EU Commissioner Moscovici urged the Member states to publish content of the commitment letters sent to the EU by jurisdictions that are now on the grey list. Moscovici stated that these letters must be made public, so that everyone can judge these commitments. The Commissioner submitted that the credibility of this process depends on such transparency, with the Member states bearing the onus of this responsibility.

2.Council discusses VAT proposals

The Council of the EU discussed the Commission proposals in the VAT area. The European Commission presented the proposals aimed at simplifying the VAT requirements for small companies and establishing new rules for the VAT rates on 18 January 2017. One is seeking to reform VAT rates and the other to lessen the administrative burden for small enterprises. The proposals are part of the ongoing work being carried out under the 2016 Action Plan aimed to modernise the system of VAT within the EU. The proposals are subsequent to the proposals on the ‘cornerstones of a new definitive single EU VAT area published in October 2017. The proposals will now be transferred to the European Parliament to discuss and the Council to negotiate and finalise. 
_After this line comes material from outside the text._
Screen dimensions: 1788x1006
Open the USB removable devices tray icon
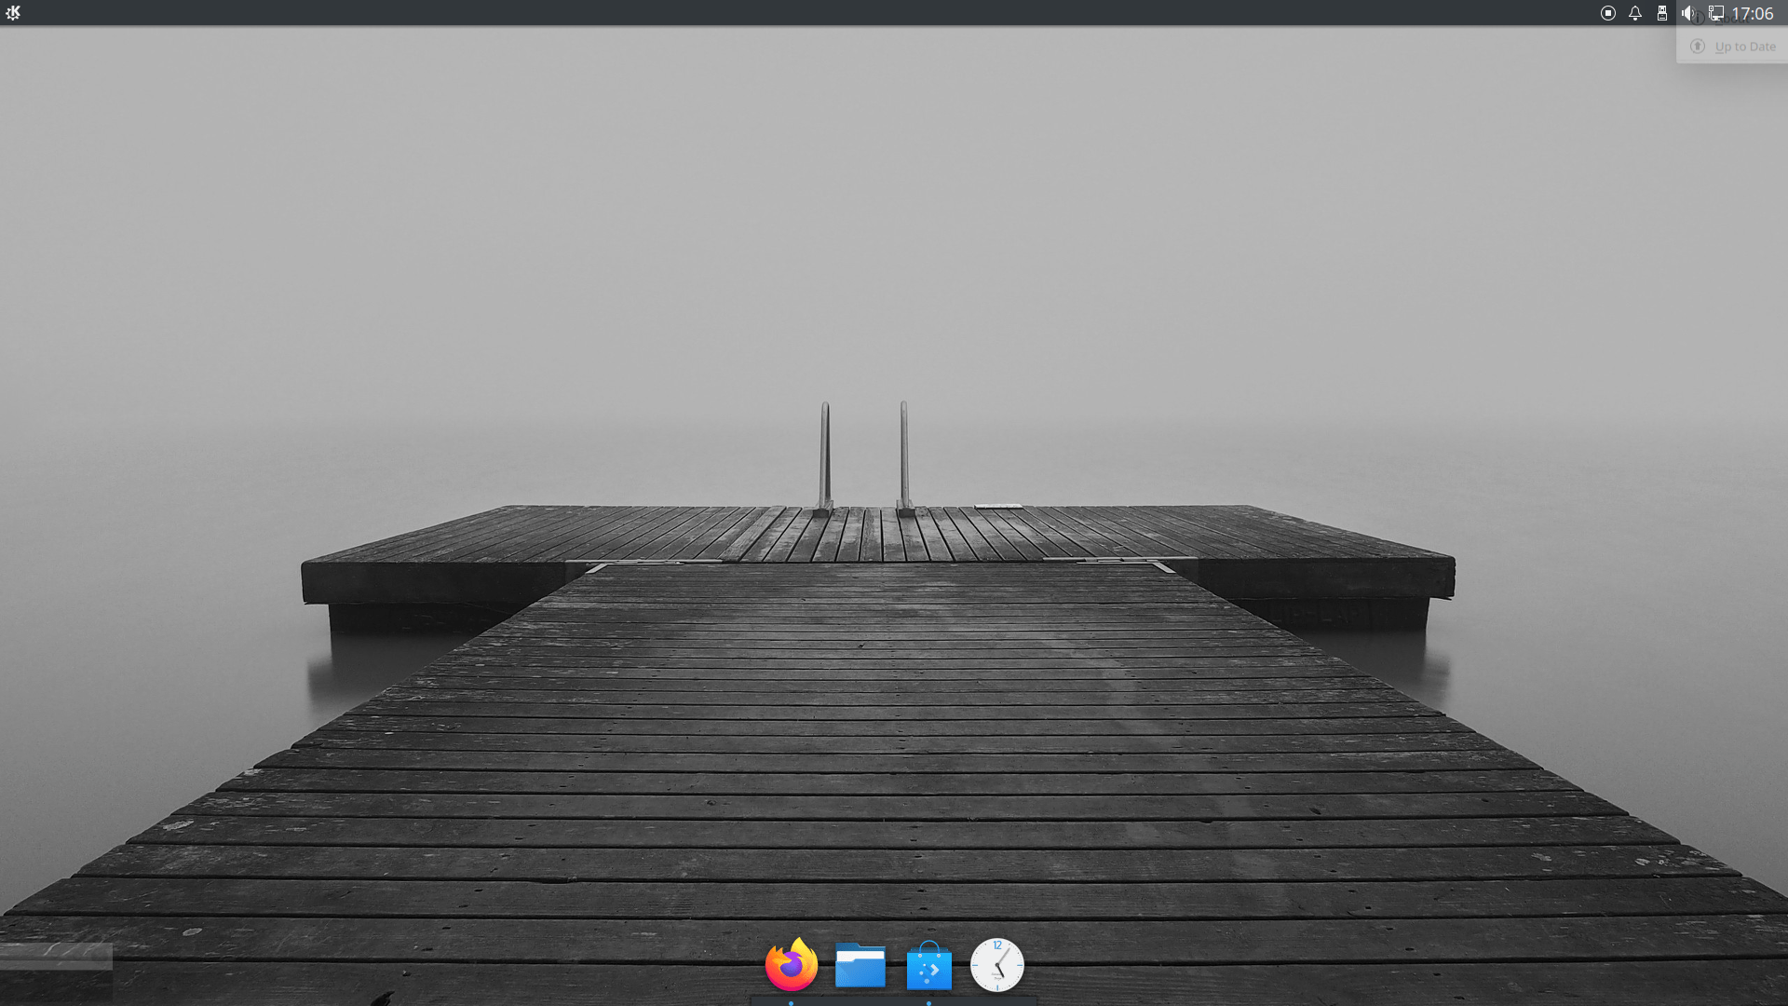(1661, 13)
The proposals are described by the Commission as the final steps in the overhaul of the VAT rules to create a single EU VAT area with the aim of clamping down on VAT fraud.  The new rules seek to give Member States more flexibility to set new VAT rates, and put Member States on more equal footing in terms of derogations.  The current rules only allow Member States to apply reduced VAT rates to two categories, and to apply specific derogations to certain reduced rates. Under the new rules the a simplified list will be created showing the products which will always be subject to the standard rate, as opposed to the current list containing lists of goods and services subject to reduced rates.  All goods currently subject to the standard rate can continue to so. In order to ensure a consistent level of public revenues a weighted average VAT rate of 12% will apply to Member States.
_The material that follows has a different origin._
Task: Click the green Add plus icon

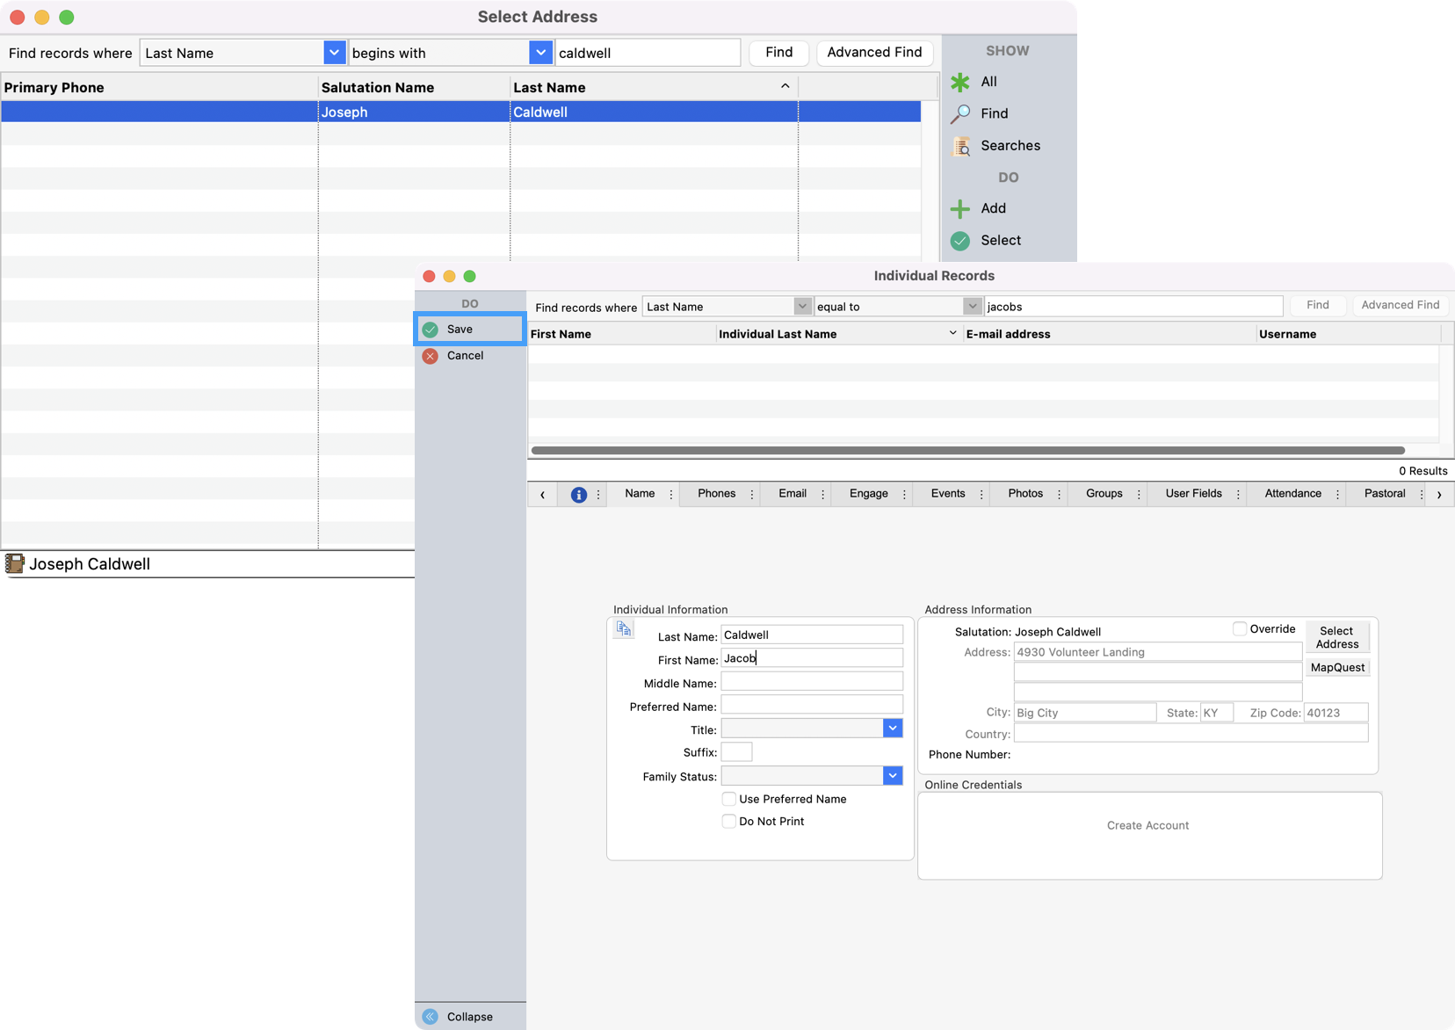Action: click(x=959, y=208)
3.EU Commission publishes 2017 tax policies survey

The European Commission has published the 2017 annual survey that evaluates tax policies of the Member states. With a backdrop of ensuring the fairness and robustness of national tax systems, Member states’ tax policies were surveyed against these priorities: ensuring compliance, reducing inequalities, boosting employment, and facilitating investment. With regards to the fight against tax avoidance and tax evasion, the survey indicates that the cross-border nature of these phenomena necessitate a common response at EU level, and similarly, calls for better a coordination of national tax policies amongst EU Member states.
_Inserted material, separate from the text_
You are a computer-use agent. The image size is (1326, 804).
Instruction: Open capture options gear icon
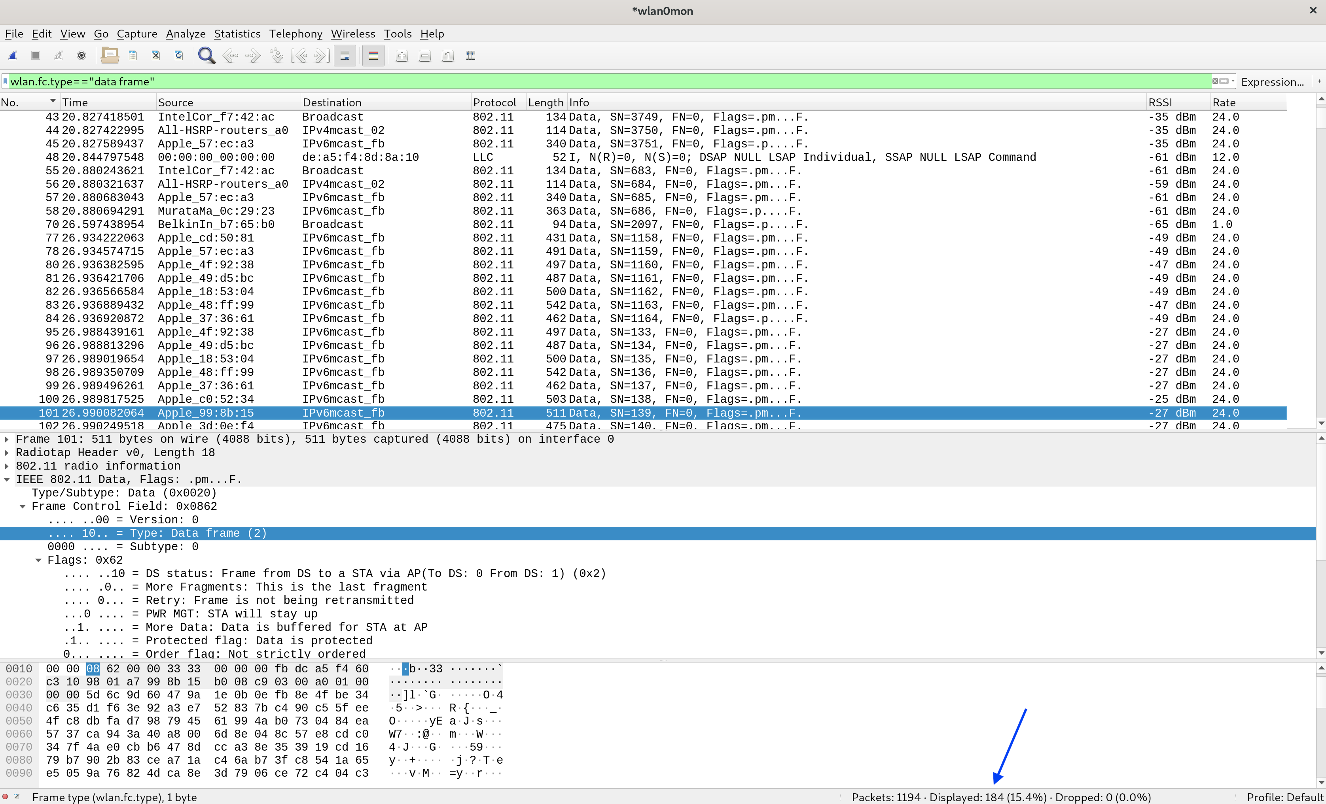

The survey indicates that tax reforms will help create an investment - friendly environment, which is also dependent on enhancing efficiency of corporate tax systems through introduction of the CCCTB and addressing the debt-equity financing bias. The challenges and opportunities arising from the digitalisation of the economy reflect the way traditional business model operate, resulting in risks for the traditional tax base in absence of modified taxing rules. The results of the survey encourage Member states to simplify and clarify their tax rules in relation to the collaborative economy as a means of harnessing the new innovative business models.

4.OECD published comments received on the CRS mandatory disclosure rules

The OECD published the comments received on the discussion draft that concerns new rules requiring disclosure of CRS avoidance arrangements and offshore structures. The model rules are intended to target promoters and service providers with a material involvement in the design, marketing or implementation of CRS avoidance arrangements or offshore structures. The proposed rules would require such intermediaries to disclose information on the scheme to their national tax authority. The rules contemplate that information on those schemes (including the identity of any user or beneficial owner) would then be made available to other tax authorities in accordance with the requirements of the applicable information exchange agreement.

CFE submitted comments to this OECD consultation on behalf of the Global Tax Advisers’ Cooperation Forum.

5.European Parliament Committee vote in support of the Tax Intermediaries Directive

The European Parliament’s Committee on Economic and Monetary Affairs (ECON) supported on 24 January on the Commission proposal for a Council Directive amending Directive 2011/16/EU as regards mandatory automatic exchange of information in the field of taxation in relation to reportable cross-border arrangements. The ECON Committee opinion was adopted by 50 to 2 with 5 abstentions. The Tax Intermediaries Directive remains one of the priorities of the Bulgarian EU presidency in the area of direct tax and is expected to be at the agenda of the 13 March ECOFIN Council meeting.